Two years ago the financial system contained a single MySQL table that stored all transaction flows. The table held more than 50 million rows and grew by over 6 million rows each month, projected to exceed 100 million rows within six months— a size MySQL could no longer maintain.

System State Before Splitting

Frequent time‑outs on transaction‑flow APIs; some interfaces became unusable.

Insert performance degraded dramatically; daily inserts slowed to a crawl.

The table consumed excessive disk space, triggering constant DBA alerts.

Any ALTER operation caused high replication lag and long table locks.

Splitting Goals

Partition the large flow table into multiple shards so that each shard holds roughly 10 million rows (the team’s experience shows MySQL handles this comfortably).

Optimize query conditions for each interface to keep all external and internal APIs usable and eliminate MySQL slow queries.

Key Challenges

The flow table is the core of the financial system; any mistake could break many downstream services.

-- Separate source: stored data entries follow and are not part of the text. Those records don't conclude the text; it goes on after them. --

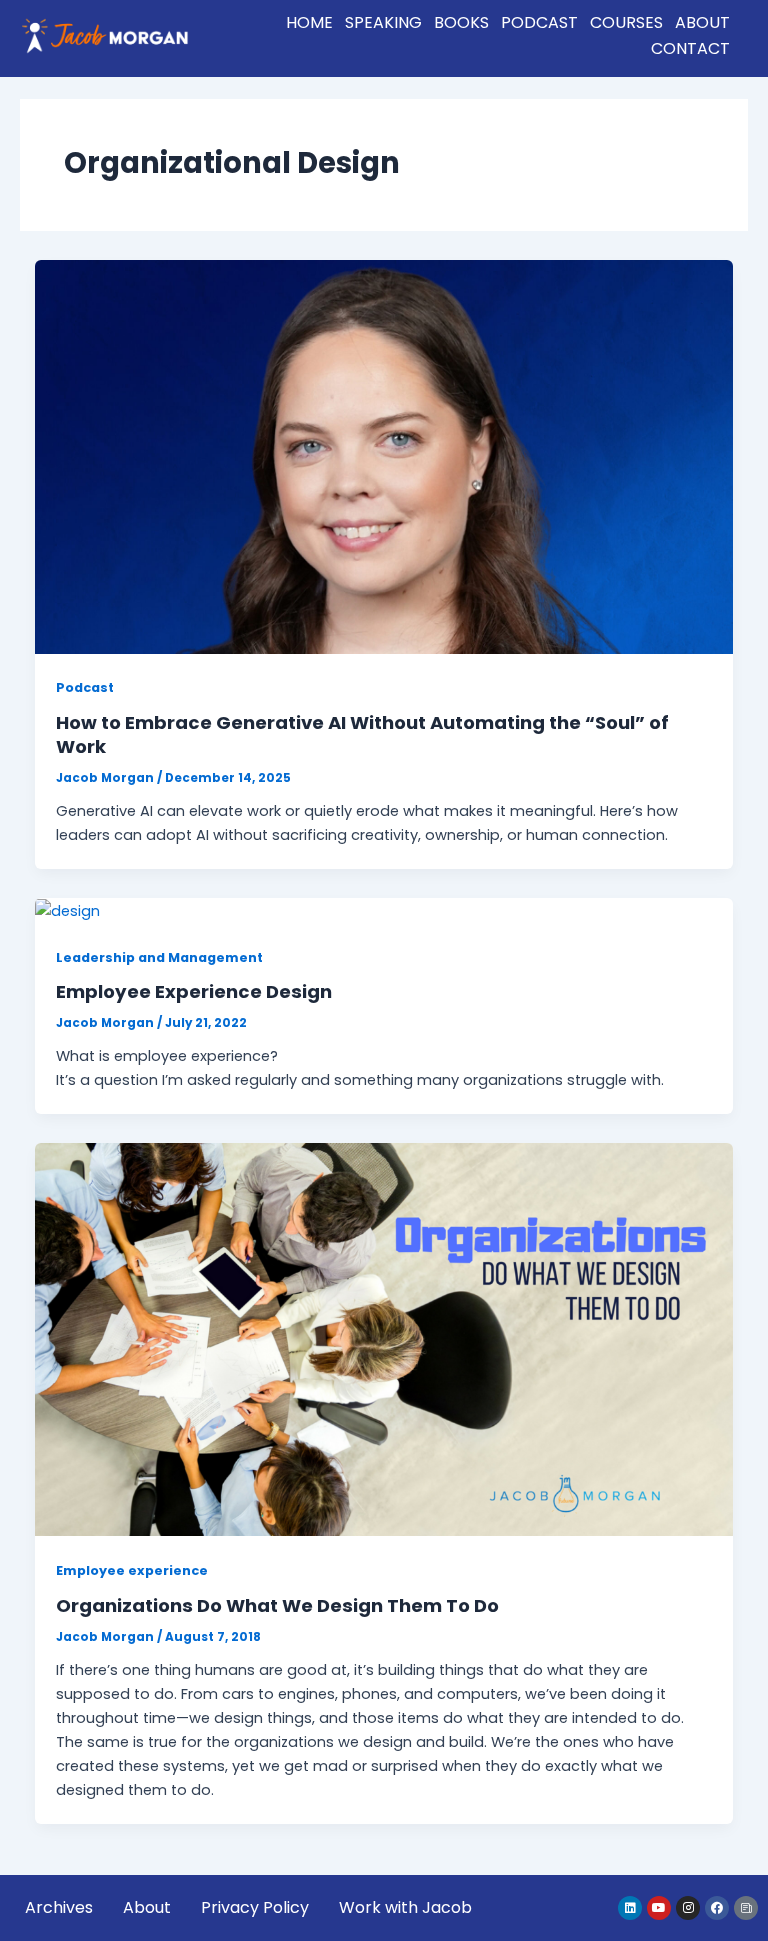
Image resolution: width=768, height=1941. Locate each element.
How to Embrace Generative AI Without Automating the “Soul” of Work (362, 734)
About (702, 22)
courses (626, 22)
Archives (59, 1907)
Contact (690, 48)
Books (461, 22)
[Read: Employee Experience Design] (67, 910)
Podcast (539, 22)
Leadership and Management (159, 957)
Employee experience (132, 1570)
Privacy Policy (255, 1907)
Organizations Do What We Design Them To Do (277, 1605)
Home (309, 22)
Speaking (383, 22)
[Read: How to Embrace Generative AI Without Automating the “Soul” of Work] (384, 456)
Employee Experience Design (194, 991)
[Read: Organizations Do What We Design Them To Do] (384, 1339)
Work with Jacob (405, 1907)
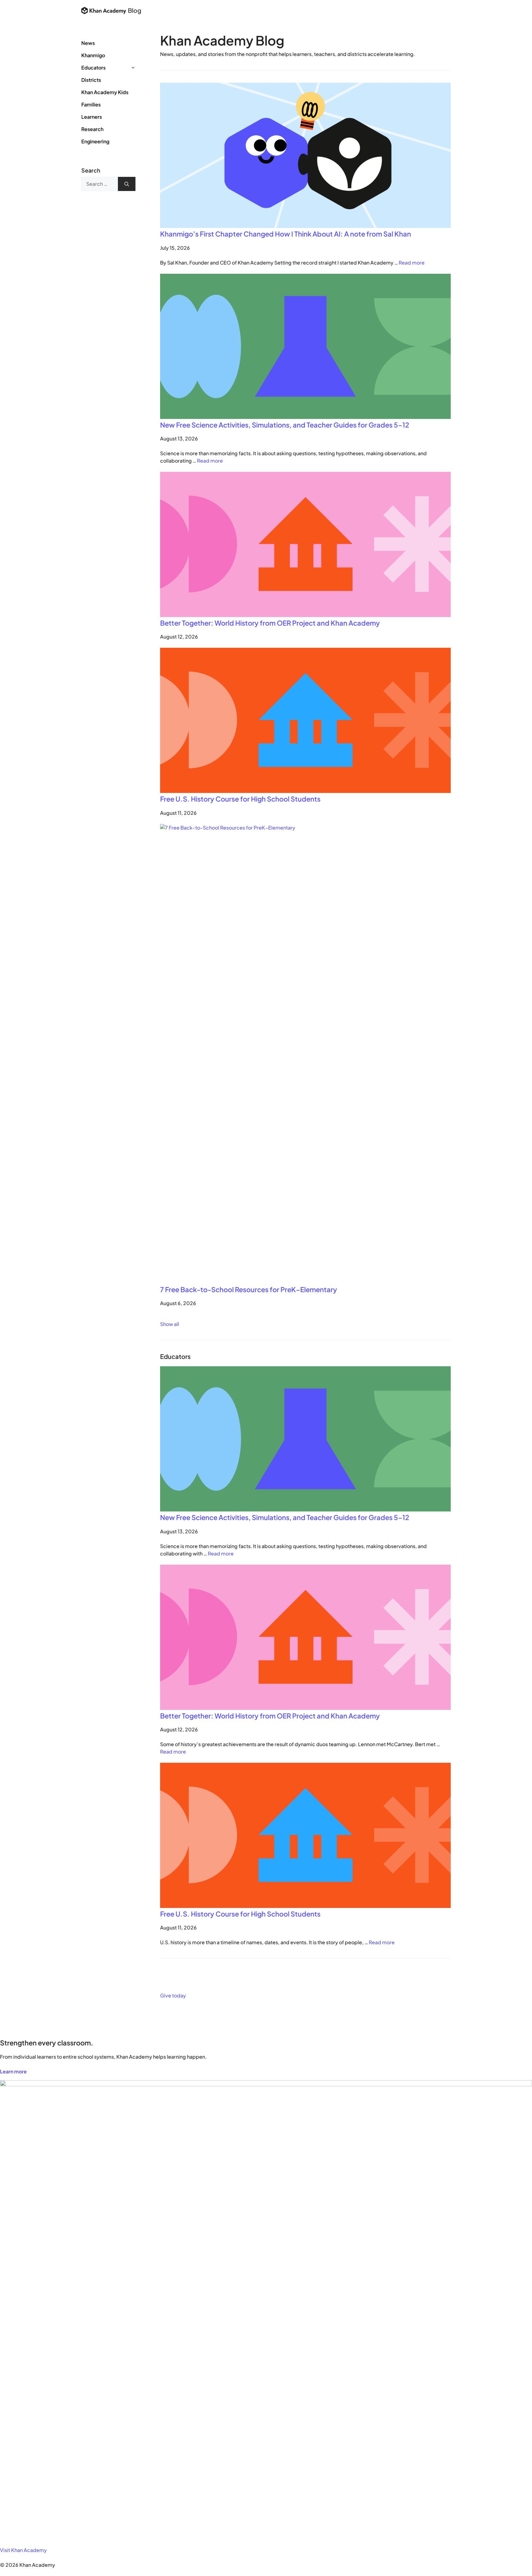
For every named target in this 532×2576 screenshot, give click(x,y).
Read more (412, 262)
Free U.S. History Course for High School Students (241, 798)
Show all (169, 1324)
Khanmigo (93, 55)
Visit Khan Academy (23, 2550)
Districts (91, 80)
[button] (137, 68)
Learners (91, 116)
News (88, 43)
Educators (93, 67)
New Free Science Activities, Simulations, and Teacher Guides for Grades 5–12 (285, 424)
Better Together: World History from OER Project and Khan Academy (270, 623)
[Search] (126, 184)
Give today (173, 1995)
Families (91, 104)
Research (92, 129)
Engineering (95, 141)
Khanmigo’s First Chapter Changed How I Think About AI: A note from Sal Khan (285, 233)
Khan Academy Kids (104, 92)
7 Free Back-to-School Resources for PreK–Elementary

26 distinct usage scenarios required changes to 32 mapper methods and numerous call sites.

Data volume is huge; migration must keep the system stable.

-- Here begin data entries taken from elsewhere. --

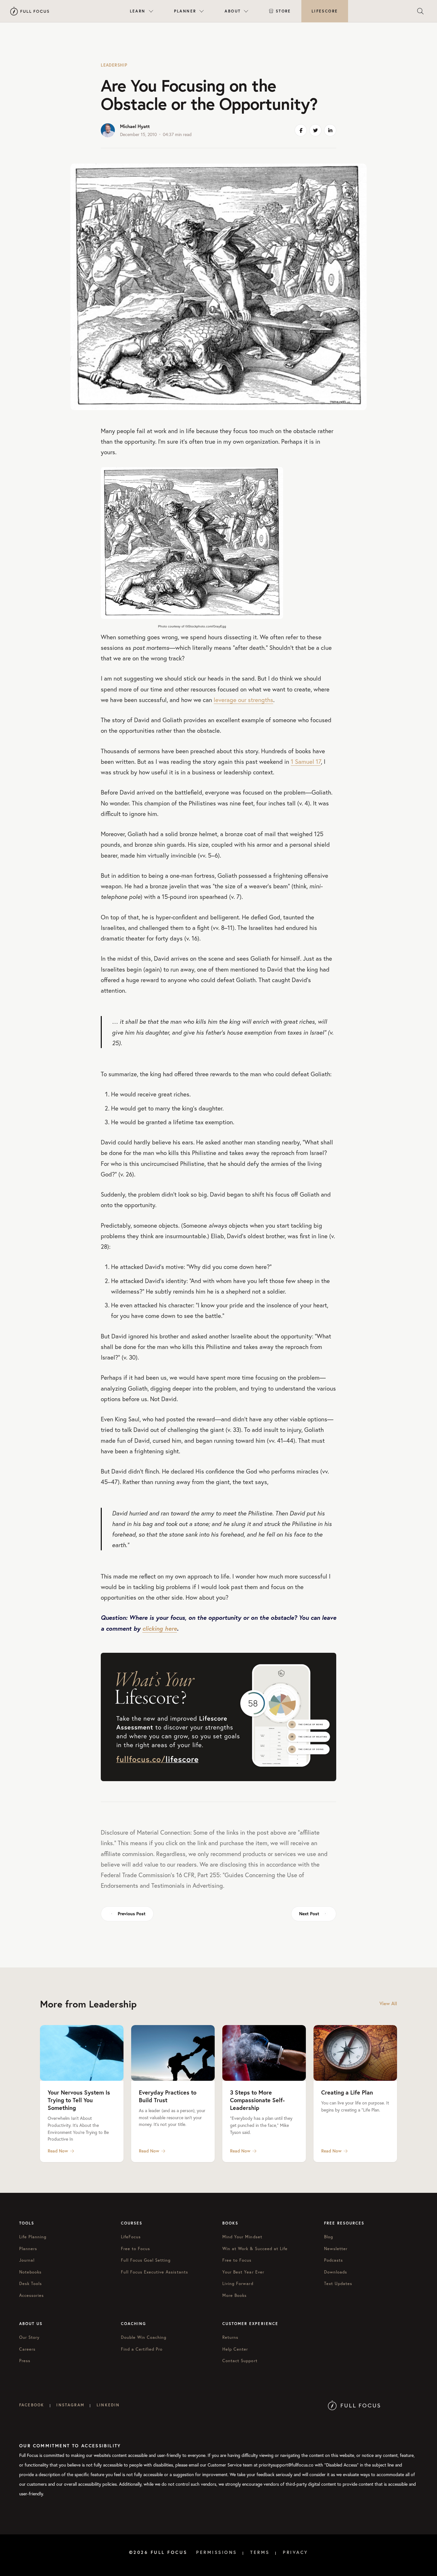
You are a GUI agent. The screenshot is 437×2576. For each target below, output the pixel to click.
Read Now (58, 2151)
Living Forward (237, 2283)
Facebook (31, 2404)
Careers (27, 2349)
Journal (27, 2260)
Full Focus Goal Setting (146, 2260)
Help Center (235, 2349)
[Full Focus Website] (354, 2404)
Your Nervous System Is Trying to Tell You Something (79, 2100)
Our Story (29, 2337)
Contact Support (240, 2360)
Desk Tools (30, 2283)
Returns (230, 2337)
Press (24, 2360)
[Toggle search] (420, 11)
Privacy (295, 2552)
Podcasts (333, 2260)
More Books (234, 2295)
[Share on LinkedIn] (330, 130)
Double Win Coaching (144, 2337)
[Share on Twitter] (315, 130)
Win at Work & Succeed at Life (255, 2248)
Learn (138, 11)
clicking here (159, 1628)
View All (388, 2003)
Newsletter (335, 2248)
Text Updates (338, 2283)
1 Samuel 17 (306, 761)
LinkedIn (108, 2404)
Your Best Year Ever (243, 2272)
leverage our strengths (243, 700)
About (233, 11)
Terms (260, 2552)
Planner (185, 11)
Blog (328, 2237)
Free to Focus (135, 2248)
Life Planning (33, 2237)
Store (283, 11)
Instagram (70, 2404)
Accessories (31, 2295)
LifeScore (325, 11)
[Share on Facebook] (301, 130)
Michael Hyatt (135, 126)
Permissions (216, 2552)
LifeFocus (131, 2237)
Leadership (114, 65)
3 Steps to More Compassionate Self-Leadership (257, 2100)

High‑availability requirements demanded a migration and rollout plan that minimized downtime.

Schema changes forced downstream systems to adapt, requiring coordinated development, testing, and deployment.

Solution Overview

The work was divided into five major parts:

Middleware research and selection.

Choosing the sharding key.

Addressing technical difficulties (multi‑datasource transactions, cross‑table pagination).

Designing a data‑migration strategy.

Planning the overall release process.

1. Sharding Middleware Selection

The team chose sharding‑jdbc as the sharding plugin because it supports multiple sharding strategies, can automatically detect = or IN conditions to route queries, and is lightweight—added as a Maven dependency with minimal intrusion.

2. Sharding Key Decision

After evaluating vertical, horizontal, and fixed‑bucket sharding, the team concluded that horizontal sharding best fits transaction‑flow data because the data cannot be purged. The transaction time field was selected as the sharding key because:

The field always appears in queries (mandatory field).

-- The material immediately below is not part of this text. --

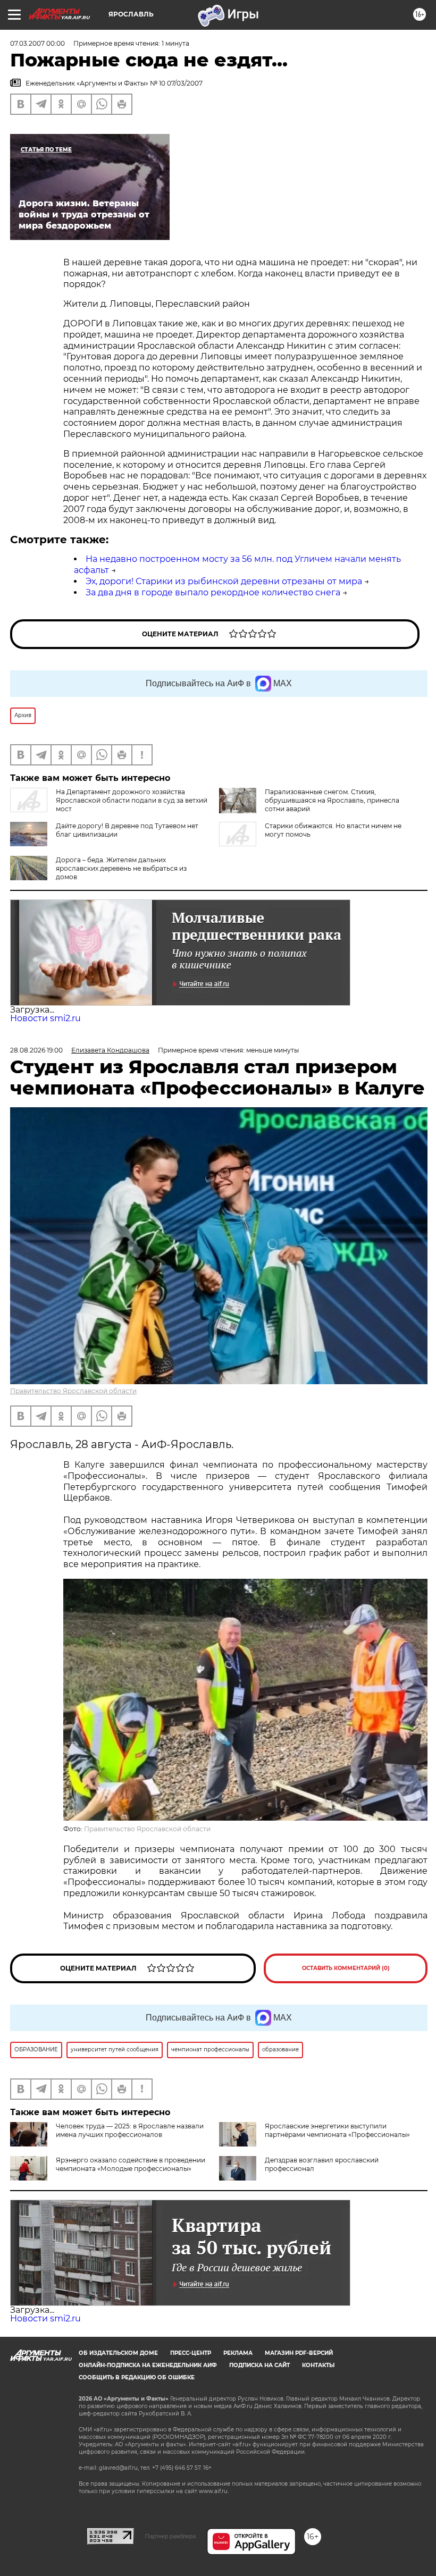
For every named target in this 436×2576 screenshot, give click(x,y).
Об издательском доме (118, 2353)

Sharding by month yields tables of roughly 600 k–700 k rows, well under the 10 million target.

About 70 % of queries already filter by transaction time.

3. Technical Challenges

Multi‑datasource transaction issue: sharding‑jdbc requires an independent datasource per shard, leading to transaction coordination problems. The team solved this by creating a custom annotation and aspect that opens a transaction, then walks the call stack to commit or roll back across all involved datasources.

Cross‑table pagination: After sharding, a single LIMIT clause no longer works because each shard returns a different row count. The team designed a pagination conversion algorithm:

Run a thread per shard to count matching rows.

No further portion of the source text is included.